But it thrives when people demand accountability from their government. Such is the case in the Ukraine. A former Soviet republic, Ukraine’s recent elections were a disturbing show of corruption and electoral abuse until Ukrainians rose up by the thousands, declared the results a sham, and demanded Prime Minister Viktor Yanukovich be forced from office. President Bush even broke rank to say that the Ukraine’s elections “ought to be open and fair.”

The results are nothing short of astonishing: the Ukrainian Supreme Court threw out the results of the November 21st election and has set a new one for December 26th. Should anyone who believes in democracy be surprised? It is representative governing at its most earnest, is it not?

Yep. That’s why it’s making headlines around the world. It’s also why Americans are so puzzled as to why they should even care.

The answer is simple — the Ukrainians love their freedom and do what it takes to make sure their voices are heard, that their votes make a difference. They are not afraid to rock the status quo for something they believe in. Two hundred years ago our forefathers felt the same way; it’s a shame so many of us remain ignorant of the legacy they continue by birthright.

That’s not to say there aren’t a number of Americans actively ensuring our own presidential election in November was fair and honest.
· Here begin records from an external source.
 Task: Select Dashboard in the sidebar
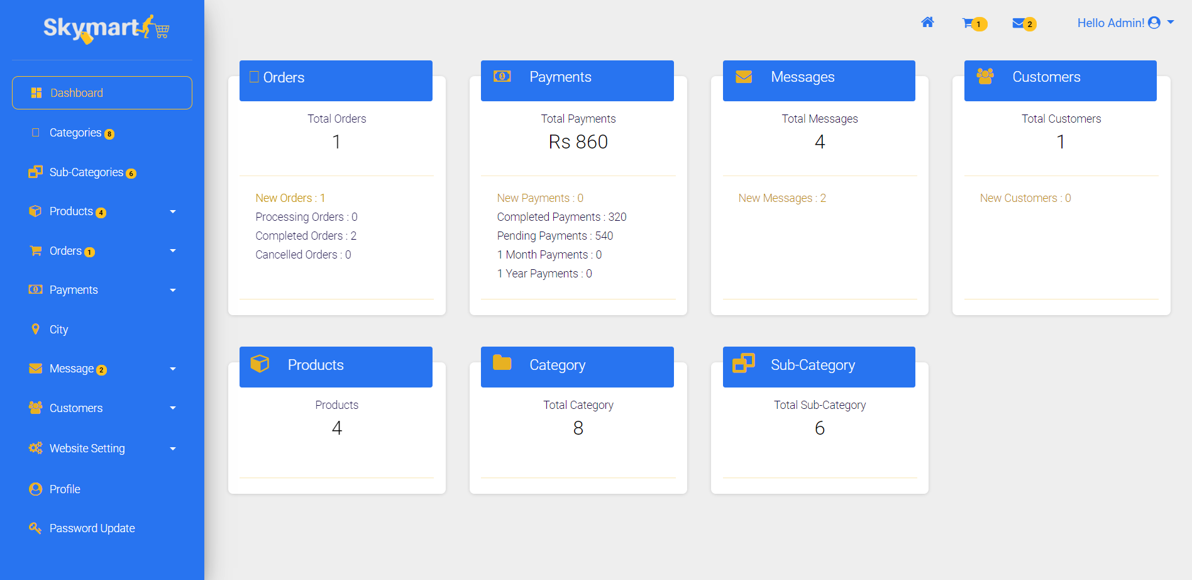coord(102,93)
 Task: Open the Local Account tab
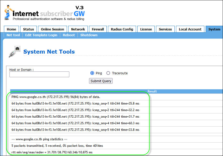[190, 29]
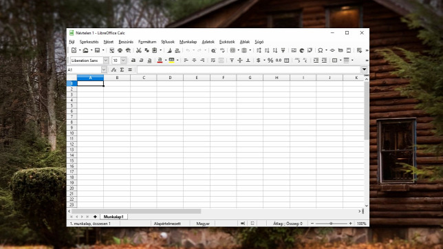Expand the formula bar with the arrow
The height and width of the screenshot is (249, 443).
click(x=364, y=69)
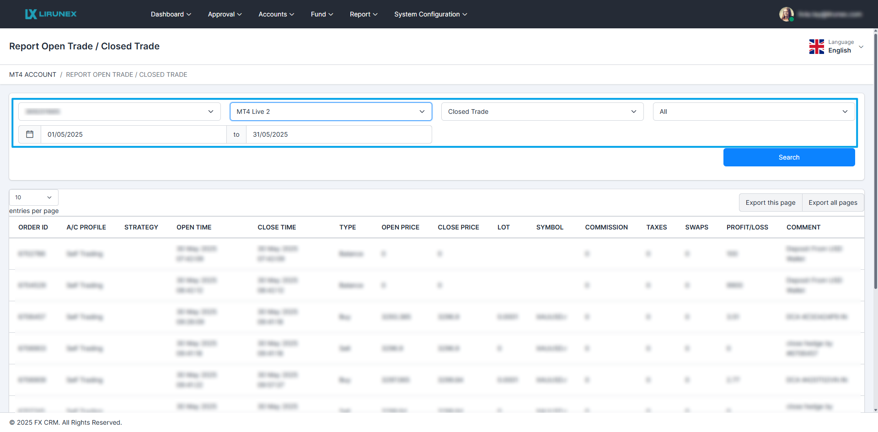Expand the Language English selector
The width and height of the screenshot is (878, 432).
861,47
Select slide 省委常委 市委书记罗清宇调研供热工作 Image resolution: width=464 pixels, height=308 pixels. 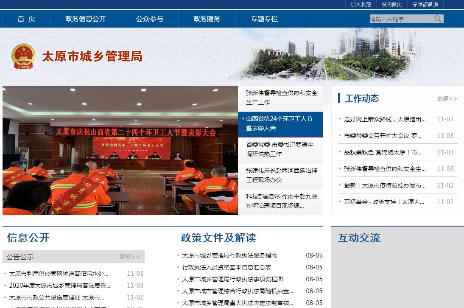pyautogui.click(x=280, y=149)
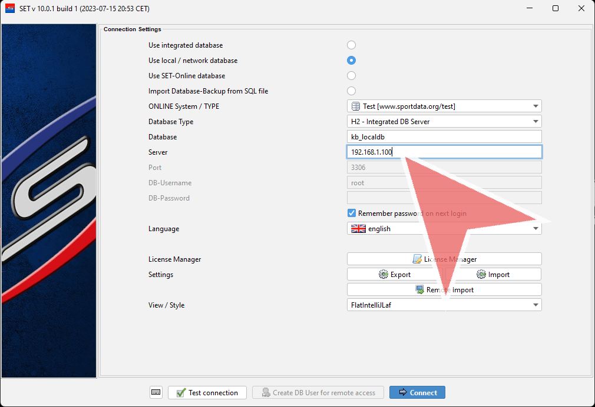Screen dimensions: 595x407
Task: Click the on-screen keyboard icon button
Action: tap(156, 392)
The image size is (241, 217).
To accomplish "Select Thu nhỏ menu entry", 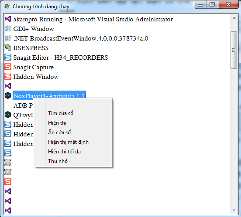I will coord(58,161).
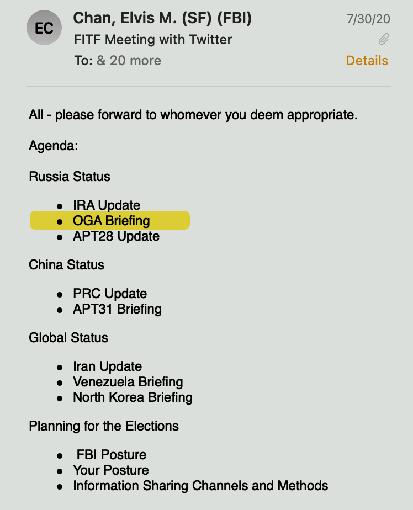Click the China Status heading
The image size is (413, 510).
(66, 265)

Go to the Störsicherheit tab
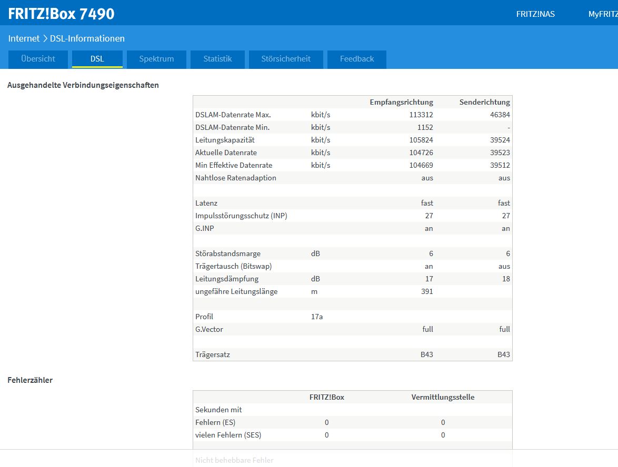pos(286,59)
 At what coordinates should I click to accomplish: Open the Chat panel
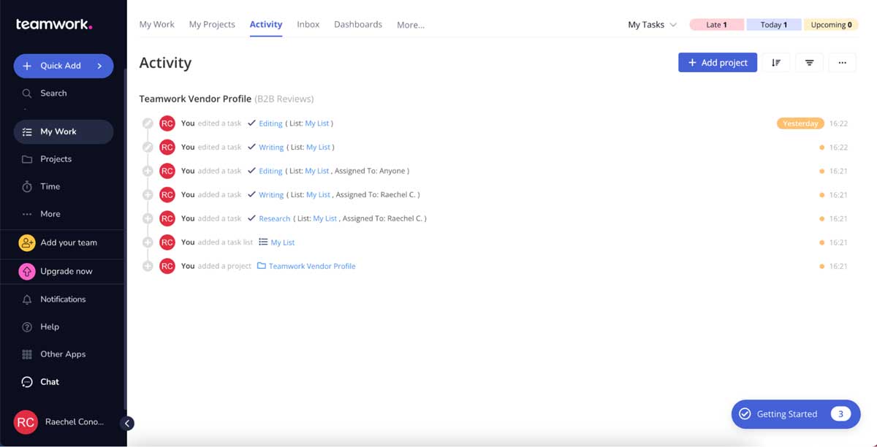coord(48,381)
Tens of thousands of people all across the country donated money to the Libertarian and Green Parties to force the state of Ohio to recount. Ironically, in the “land of the free,” recounts of sketchy situations aren’t gratis — they require $150,000 and a volunteer army to do the counting… on a deadline, of course.
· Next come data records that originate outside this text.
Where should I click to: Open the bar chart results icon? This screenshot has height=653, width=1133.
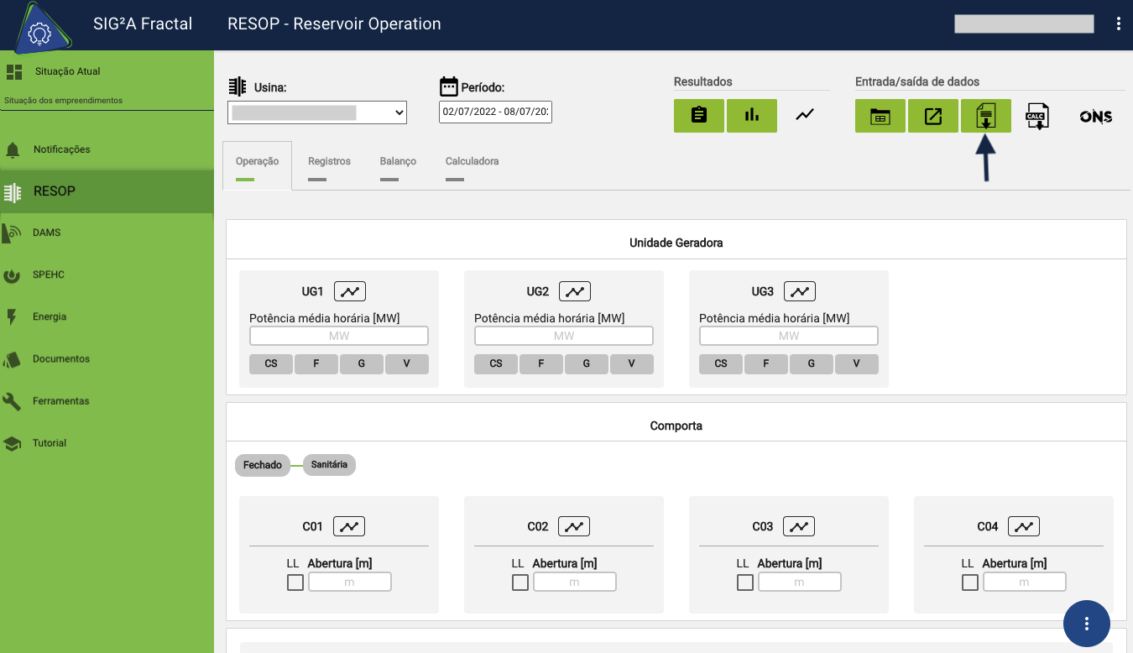[x=751, y=116]
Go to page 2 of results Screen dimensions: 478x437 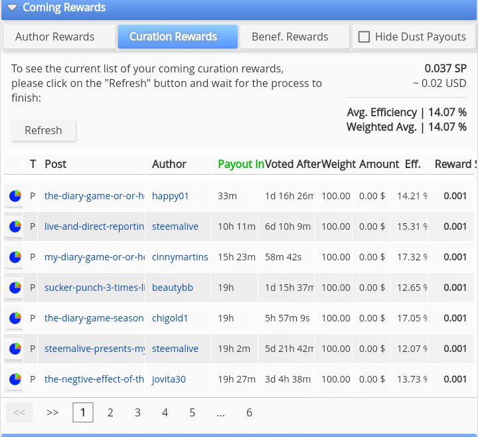point(110,412)
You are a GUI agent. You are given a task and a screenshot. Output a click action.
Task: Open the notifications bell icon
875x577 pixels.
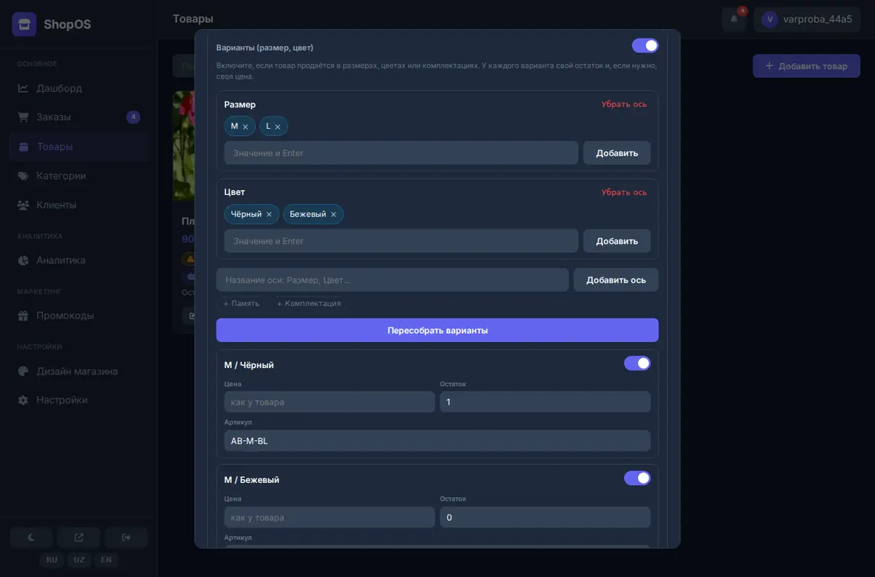734,19
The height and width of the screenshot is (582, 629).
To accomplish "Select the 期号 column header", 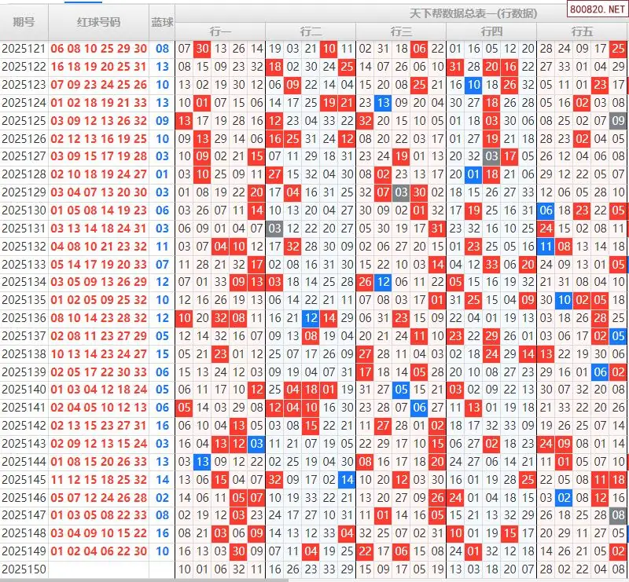I will pos(24,22).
The worst part is that the American media gives little or no indication massive grassroots campaigns are active in battleground states while simultaneously reporting around-the-clock about the situation in the Ukraine.

Excuse me, but what the hell?

I find it ridiculous that the press, already smarting from being bitch-slapped over its failure to report that the Iraqi invasion was built on lies, would have the gall to champion the democracy of a far-flung Eastern European country that has zero relevance to the average American citizen. When someone does manage to bring it up in print or on television, it’s always prefaced with an exasperated sigh, as if to say, “this old story? We’re still talking about this?” Faced with a media that has no problem splashing every inch of paper or television screen with Scott Peterson innuendo, that mindset only highlights how much the press wants to bury the story.

Beyond that, such utter refusal to accept the possibility of fraud reaches new heights of absurdity when exit polls are considered trustworthy for the Ukraine but not for the United States. You won’t see pundits bending over backwards trying to explain that lapse in logic away — they’ll just hope you don’t remember the inconsistencies.

The hypocrisy doesn’t end there. In addition to Bush’s abovementioned comment (hilarious considering he has been at the center of two major election controversies), the United States also monitored the Ukrainian election while eschewing foreign observers from our own. Senator Richard Lugar (R-IN), the representative in charge, decried the rampant fraud and voter intimidation as things the world would not support.

Yet said press release reads like a checklist of purported fraud here in the United States. Shady, unverifiable vote counts? We’ve got it. Students being coerced into voting a certain way? Of course. Registration tampering? Absolutely.

Forgive me if I find it shameful that our own election woes merit less attention than those of a people I know very little about (aside from the fact that they have huge collective balls). I’m not even stating that a crime has been committed in the United States, although an overwhelming array of evidence shows patterns of voter disenfranchisement, flat-out racism and ballot tampering — and that’s without the computer glitches.

But all of this is secondary to one basic question — did we get an accurate vote? If so, prove it so the millions of outraged Americans harping and bitching about Bush stealing the election can shut their mouths. Granted, it’d be a lot easier if all of the computerized ballots had verified paper trails and ran on open-source software, but I’m not picky, I’ll take what I can see. Believe me, I’d be ecstatic to learn that my hunch is, in fact, bullshit.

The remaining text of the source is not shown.